◆ Reading passage
[Start of section]

Some may get an idea that these loads might work better with just a little pinch of gunpowder. Bad idea. If a reader cares that much about why it's a bad idea, leave an E-Mail addy in the comments and I'll bore you to tears with all the reasons why.

One more safety note. If you are a handloader DO NOT GET THE MODIFIED CASES MIXED UP WITH YOUR CASES FOR FULL-CHARGE LOADS! The larger flash hole will increase the pressure, perhaps to catastrophic levels.

Now, there are a lot of other places besides Midway USA to buy the cases and priming tools, I am telling you beginners to use Midway because I know their people on the telephone are knowledgeable enough to talk you through the process where you'll have everything you need. Other outfits may be just as good that way, I just don't know that. Midway USA: 1-800-243-3220. It's not that difficult, really, you need the cartridge cases, and the priming tool, plus shellholder and the X-Ring bullets if they're available for your shootin' iron.

[End of section]

◆ Request 1
Copy the handloading passage word for word, from "One more safety" up to and including "your shootin' iron.".
◆ Request 2
Pick up the handloading passage about modified cartridge cases and continue writing it from its last sentence.

◆ Given entries

[Start of section]

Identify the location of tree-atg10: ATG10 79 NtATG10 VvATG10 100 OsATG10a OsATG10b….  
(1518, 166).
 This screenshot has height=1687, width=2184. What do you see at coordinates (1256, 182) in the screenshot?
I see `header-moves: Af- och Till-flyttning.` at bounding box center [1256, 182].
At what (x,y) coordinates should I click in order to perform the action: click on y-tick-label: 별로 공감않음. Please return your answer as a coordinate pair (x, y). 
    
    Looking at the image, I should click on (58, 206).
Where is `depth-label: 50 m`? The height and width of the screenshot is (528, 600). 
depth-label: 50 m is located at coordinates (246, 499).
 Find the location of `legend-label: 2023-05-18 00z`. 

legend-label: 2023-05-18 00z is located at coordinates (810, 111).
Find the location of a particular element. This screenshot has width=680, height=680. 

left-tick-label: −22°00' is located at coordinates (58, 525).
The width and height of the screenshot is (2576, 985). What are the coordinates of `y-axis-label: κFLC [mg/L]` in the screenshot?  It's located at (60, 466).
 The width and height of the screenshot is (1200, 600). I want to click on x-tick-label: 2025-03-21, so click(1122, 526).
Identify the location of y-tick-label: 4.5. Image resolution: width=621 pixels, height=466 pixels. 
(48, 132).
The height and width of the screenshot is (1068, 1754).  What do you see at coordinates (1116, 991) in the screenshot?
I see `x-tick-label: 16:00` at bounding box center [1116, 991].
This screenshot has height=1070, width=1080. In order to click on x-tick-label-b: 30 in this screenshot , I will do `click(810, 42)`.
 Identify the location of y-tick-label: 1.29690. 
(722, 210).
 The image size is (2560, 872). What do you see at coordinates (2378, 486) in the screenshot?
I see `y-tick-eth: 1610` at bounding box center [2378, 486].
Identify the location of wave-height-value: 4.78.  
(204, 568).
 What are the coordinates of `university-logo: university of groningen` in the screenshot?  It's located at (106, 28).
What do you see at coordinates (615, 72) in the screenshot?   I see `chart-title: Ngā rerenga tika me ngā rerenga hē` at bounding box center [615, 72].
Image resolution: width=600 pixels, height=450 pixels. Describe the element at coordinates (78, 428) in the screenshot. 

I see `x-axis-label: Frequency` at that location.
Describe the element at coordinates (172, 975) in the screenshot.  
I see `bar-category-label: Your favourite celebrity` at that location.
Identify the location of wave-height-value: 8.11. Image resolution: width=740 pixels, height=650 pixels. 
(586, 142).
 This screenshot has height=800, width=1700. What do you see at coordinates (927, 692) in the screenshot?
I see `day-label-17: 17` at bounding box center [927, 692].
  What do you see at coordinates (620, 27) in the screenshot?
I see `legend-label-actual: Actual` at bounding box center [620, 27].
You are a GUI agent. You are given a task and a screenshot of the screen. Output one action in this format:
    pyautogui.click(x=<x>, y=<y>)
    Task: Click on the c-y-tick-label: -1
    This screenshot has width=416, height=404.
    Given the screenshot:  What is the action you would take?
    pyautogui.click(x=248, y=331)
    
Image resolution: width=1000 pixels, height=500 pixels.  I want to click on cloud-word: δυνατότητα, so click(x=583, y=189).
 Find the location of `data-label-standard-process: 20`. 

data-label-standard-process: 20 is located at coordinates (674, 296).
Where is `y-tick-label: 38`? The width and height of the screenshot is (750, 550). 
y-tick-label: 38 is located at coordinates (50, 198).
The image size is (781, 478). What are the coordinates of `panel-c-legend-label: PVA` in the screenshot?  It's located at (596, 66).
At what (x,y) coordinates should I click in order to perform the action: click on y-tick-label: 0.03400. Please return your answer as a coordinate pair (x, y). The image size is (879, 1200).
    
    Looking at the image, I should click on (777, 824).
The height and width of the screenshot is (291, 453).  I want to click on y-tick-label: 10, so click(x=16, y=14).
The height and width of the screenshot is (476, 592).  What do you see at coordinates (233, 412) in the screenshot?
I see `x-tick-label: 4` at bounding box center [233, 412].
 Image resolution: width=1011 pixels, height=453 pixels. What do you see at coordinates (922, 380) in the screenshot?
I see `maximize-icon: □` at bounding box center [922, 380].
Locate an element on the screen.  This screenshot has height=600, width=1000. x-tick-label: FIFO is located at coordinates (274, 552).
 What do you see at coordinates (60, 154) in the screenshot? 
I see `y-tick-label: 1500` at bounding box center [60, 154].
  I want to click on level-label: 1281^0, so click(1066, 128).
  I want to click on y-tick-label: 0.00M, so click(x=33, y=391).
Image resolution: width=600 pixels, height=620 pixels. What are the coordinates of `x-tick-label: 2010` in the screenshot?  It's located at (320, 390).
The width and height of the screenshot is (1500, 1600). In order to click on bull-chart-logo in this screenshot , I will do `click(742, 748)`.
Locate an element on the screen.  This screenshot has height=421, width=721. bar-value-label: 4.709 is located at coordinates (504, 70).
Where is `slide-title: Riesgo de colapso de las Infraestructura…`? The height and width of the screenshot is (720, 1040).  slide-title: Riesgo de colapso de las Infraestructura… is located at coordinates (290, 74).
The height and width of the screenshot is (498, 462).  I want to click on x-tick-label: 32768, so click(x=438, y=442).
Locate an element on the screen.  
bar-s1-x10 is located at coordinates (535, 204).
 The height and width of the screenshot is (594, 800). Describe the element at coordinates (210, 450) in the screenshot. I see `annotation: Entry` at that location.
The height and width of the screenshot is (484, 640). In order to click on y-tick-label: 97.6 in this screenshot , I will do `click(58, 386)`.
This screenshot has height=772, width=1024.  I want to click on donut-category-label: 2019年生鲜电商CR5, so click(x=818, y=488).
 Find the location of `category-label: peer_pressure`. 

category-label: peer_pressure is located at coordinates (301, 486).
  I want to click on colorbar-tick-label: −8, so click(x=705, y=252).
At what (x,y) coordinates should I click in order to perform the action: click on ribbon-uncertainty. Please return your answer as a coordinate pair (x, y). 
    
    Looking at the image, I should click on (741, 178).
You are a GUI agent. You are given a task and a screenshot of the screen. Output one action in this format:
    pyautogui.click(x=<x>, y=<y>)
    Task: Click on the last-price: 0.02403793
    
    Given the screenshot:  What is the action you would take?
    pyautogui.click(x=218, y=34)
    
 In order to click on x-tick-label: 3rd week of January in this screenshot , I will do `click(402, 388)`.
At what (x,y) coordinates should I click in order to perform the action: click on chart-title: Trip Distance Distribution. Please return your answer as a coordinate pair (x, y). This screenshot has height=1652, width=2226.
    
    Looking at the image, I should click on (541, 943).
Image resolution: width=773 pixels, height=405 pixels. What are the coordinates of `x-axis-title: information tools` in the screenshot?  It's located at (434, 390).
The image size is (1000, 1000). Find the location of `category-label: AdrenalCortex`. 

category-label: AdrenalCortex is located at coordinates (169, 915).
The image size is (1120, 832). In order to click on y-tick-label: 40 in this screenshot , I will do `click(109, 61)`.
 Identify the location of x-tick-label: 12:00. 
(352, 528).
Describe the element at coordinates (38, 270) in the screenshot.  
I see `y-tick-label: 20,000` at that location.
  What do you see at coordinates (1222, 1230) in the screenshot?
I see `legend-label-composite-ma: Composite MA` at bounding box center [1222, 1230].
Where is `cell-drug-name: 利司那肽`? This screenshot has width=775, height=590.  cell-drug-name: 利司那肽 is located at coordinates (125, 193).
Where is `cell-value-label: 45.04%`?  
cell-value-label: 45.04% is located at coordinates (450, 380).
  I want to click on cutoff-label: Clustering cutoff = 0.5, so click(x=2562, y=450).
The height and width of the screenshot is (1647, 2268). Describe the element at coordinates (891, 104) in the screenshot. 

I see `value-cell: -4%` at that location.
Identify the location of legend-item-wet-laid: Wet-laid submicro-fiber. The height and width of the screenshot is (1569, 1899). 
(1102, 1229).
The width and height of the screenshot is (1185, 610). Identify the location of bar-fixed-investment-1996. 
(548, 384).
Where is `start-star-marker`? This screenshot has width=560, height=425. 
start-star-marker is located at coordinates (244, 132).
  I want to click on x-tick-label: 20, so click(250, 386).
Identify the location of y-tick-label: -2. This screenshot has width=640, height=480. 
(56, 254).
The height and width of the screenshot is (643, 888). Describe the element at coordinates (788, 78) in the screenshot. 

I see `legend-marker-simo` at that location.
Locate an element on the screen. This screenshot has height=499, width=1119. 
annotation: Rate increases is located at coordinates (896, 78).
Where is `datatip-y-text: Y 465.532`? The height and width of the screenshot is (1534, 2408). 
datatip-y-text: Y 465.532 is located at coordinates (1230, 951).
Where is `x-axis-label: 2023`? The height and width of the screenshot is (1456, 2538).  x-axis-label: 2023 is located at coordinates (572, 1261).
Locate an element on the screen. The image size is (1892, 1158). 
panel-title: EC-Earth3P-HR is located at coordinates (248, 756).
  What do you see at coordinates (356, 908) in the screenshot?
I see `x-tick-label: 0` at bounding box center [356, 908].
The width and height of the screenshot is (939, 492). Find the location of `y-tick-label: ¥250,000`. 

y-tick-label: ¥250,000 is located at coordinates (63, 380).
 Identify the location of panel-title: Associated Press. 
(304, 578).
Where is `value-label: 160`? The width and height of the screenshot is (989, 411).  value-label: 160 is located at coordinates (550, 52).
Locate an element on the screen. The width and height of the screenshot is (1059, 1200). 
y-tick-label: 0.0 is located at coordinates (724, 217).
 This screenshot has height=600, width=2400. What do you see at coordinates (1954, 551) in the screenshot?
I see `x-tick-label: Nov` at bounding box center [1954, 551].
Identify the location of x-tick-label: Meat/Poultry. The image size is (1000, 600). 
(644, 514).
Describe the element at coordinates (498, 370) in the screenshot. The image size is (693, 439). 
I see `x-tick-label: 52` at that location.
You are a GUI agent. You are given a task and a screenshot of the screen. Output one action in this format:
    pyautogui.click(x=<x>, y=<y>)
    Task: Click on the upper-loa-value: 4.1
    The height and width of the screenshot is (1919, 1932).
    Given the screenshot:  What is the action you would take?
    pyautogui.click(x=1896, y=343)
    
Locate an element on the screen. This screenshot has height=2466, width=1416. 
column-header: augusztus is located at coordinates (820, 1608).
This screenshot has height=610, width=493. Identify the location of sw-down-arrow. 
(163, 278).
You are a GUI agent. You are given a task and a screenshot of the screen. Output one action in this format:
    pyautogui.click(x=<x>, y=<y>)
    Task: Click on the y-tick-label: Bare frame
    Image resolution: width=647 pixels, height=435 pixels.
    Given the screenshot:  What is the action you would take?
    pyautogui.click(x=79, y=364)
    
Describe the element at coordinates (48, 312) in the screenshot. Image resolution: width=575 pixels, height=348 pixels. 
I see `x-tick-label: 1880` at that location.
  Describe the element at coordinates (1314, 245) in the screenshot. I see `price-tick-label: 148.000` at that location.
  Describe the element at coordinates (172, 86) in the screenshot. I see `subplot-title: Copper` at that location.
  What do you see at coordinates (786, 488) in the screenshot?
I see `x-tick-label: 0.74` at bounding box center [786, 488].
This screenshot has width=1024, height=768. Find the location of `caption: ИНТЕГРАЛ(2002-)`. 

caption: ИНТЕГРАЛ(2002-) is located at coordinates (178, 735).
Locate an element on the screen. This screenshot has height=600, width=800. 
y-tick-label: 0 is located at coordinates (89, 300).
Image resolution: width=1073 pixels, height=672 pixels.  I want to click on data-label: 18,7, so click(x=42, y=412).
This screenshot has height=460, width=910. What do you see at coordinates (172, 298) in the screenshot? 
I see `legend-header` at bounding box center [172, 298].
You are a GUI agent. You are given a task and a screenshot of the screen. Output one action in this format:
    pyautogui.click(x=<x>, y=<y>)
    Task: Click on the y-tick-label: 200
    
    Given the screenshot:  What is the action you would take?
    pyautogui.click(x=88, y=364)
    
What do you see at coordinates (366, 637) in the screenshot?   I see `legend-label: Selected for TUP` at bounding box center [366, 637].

[End of section]

◆ Written answer 1
One more safety note. If you are a handloader DO NOT GET THE MODIFIED CASES MIXED UP WITH YOUR CASES FOR FULL-CHARGE LOADS! The larger flash hole will increase the pressure, perhaps to catastrophic levels.

Now, there are a lot of other places besides Midway USA to buy the cases and priming tools, I am telling you beginners to use Midway because I know their people on the telephone are knowledgeable enough to talk you through the process where you'll have everything you need. Other outfits may be just as good that way, I just don't know that. Midway USA: 1-800-243-3220. It's not that difficult, really, you need the cartridge cases, and the priming tool, plus shellholder and the X-Ring bullets if they're available for your shootin' iron.

◆ Written answer 2
Unless you live fifteen miles outside of Resume Speed, Montana, don't buy your primers by mail order or online. Each shipment of primers has a $20.00 HazMat Fee, kind of defeats the purpose of cheap practice. Do shop around, if you live in an area with a choice of places to buy primers, the markup really varies from place to place. The brand makes a difference on price, too. The price tags on the various primer boxes in my gunroom range from $12.99 per thousand to $34.00 per thou for my rifle match primers, which for some strange reason I don't use for powering these loads. Do buy those primers by the thousand. Not only are they cheaper that way but you'll be amazed at how addictive these loads are and how fast you'll burn 'em up. If you are stuck with online or mail order than call the folks at Graf and Sons and be sure and buy your primers at the case price. Handgun primers are running $65.99 per 5,000 for the Magtech brand, plus Hazmat of $20.00 and $4.95 for shipping to the lower 48.

Their phone #? 1-800-531-2666. Remember, there is more than one size of primer, be sure and double check, take a cartridge case with you the first time.

Give these loads a try, you won't believe how much fun you're having for so little money. There just aren't many things that are more fun that we can do fully dressed and zipped up.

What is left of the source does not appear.